高市早苗政権が誕生し、「外国人への視線を厳しくする」「国益と社会の調和を重視する」という方向性が示される中、日本の労働市場、特に介護分野の現実は、政治の理念とはかけ離れた道を突き進んでいます。
群馬県大泉町の特別養護老人ホーム「あいの花」では、介護職員35人のうち11人、実に約3分の1が外国人材です(毎日新聞2025年10月28日)。施設長の木間氏が「外国人がいてくれて助かっている」と語るように、この数字こそが、日本の介護現場が直面する「不可避の未来」を象徴しています。
本稿では、統計データが示す構造的な人材不足を分析し、介護現場が外国人材に頼らざるを得ない現実の深刻さを掘り下げます。
突出する介護の「売り手市場」:有効求人倍率4.08倍の衝撃
介護現場における人材不足の深刻さは、厚生労働省が公表する有効求人倍率という統計データに、目を疑うほどの形で現れています。
| 職種 | 2009年度 有効求人倍率 | 2024年度 有効求人倍率 | 2024年度 全職種倍率 |
| 介護関係職種 | 1.33倍 | 4.08倍 | — |
| 全職種計 | 0.47倍 | 1.14倍 | 1.14倍 |
- 介護の倍率が4倍超: 2024年度の介護職種の有効求人倍率は4.08倍に達しており、これは求職者1人に対して4件以上の求人があるという極端な売り手市場であることを示します。
- 全職種との比較: 全職種の平均(1.14倍)と比較しても、介護職種の倍率は約3.6倍と突出しており、日本人が集まりにくい状況が深刻化していることがわかります。
- 採用困難が9割: アンケートでも、介護職員が不足している施設の86.6%がその理由を「採用が困難」と答えており、企業努力や待遇改善だけでは埋まらない、構造的な人材のパイプの細さが露呈しています。
このデータは、日本人介護職員の「採用の限界」を明確に示しています。

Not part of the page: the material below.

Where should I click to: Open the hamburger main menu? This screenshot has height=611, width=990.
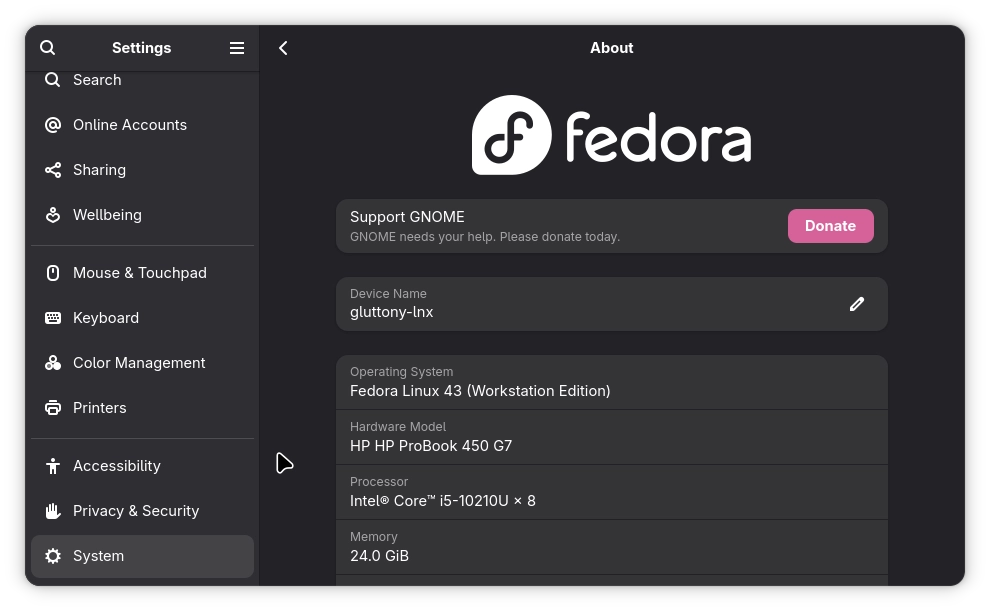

国内の人材確保が構造的に不可能な以上、介護施設は事実上、外国人材に頼る以外の選択肢がない状態に追い込まれているのです。
「選別」よりも「確保」が優先される現場の論理
高市政権の掲げる「外国人材の選別」や「慎重な受け入れ」は、国益と社会秩序を守る上で重要な視点です。しかし、介護現場は、「今日、誰が利用者の身体を支えるのか」という切実な問題に直面しています。
群馬県大泉町の事例のように、施設が8年前の「外国人1人」から「外国人11人」へと急拡大させた背景には、「募集をかけても日本人が集まらない」という、市場原理に基づく冷徹な現実があります。
- 経営リスクの回避: 介護職員が不足すれば、入居定員を埋めることができず、施設の経営は悪化します。外国人材は、この「経営リスク」を回避し、事業を継続するための生命線となっています。
- 受け入れ制度の成熟: 技能実習、そして特定技能制度の分野拡充により、外国人材を「採用し、育て、定着させる」ための制度的なインフラが、過去8年間で徐々に整備されてきました。この制度的な成熟が、現場の採用強化を後押ししています。
不可避な「3分の1時代」へ:共生社会のコストを考える
介護現場における外国人職員の割合が3分の1、あるいはそれ以上に高まることは、単なる数字の変化ではなく、日本の共生社会が不可避的に次のステージへ進むことを意味します。
新政権が目指す「ルール厳格化」の方向性は正しいものの、現場のニーズを無視した急激な抑制は、介護施設の倒産、ひいては高齢者への介護サービス供給の危機につながります。
したがって、新政権が取るべき政策は、「外国人の受け入れを抑制すること」ではなく、「増加する外国人介護職員を、いかに日本社会と調和させ、質の高いサービスを維持させるか」という課題に焦点を当てるべきです。
先に論じた医療費未払い問題のように、外国人材の受け入れには社会的なコストと摩擦が伴います。しかし、統計データが示す通り、外国人材なしに日本の介護サービスは立ち行かないのが現実です。
高市政権は、「日本の文化や社会の調和」を求めるならば、その調和のコストとルール整備こそを、国家の責任として担う必要があります。外国人介護士「3分の1」という未来は、すでに統計によって予言された、避けることのできない現実なのです。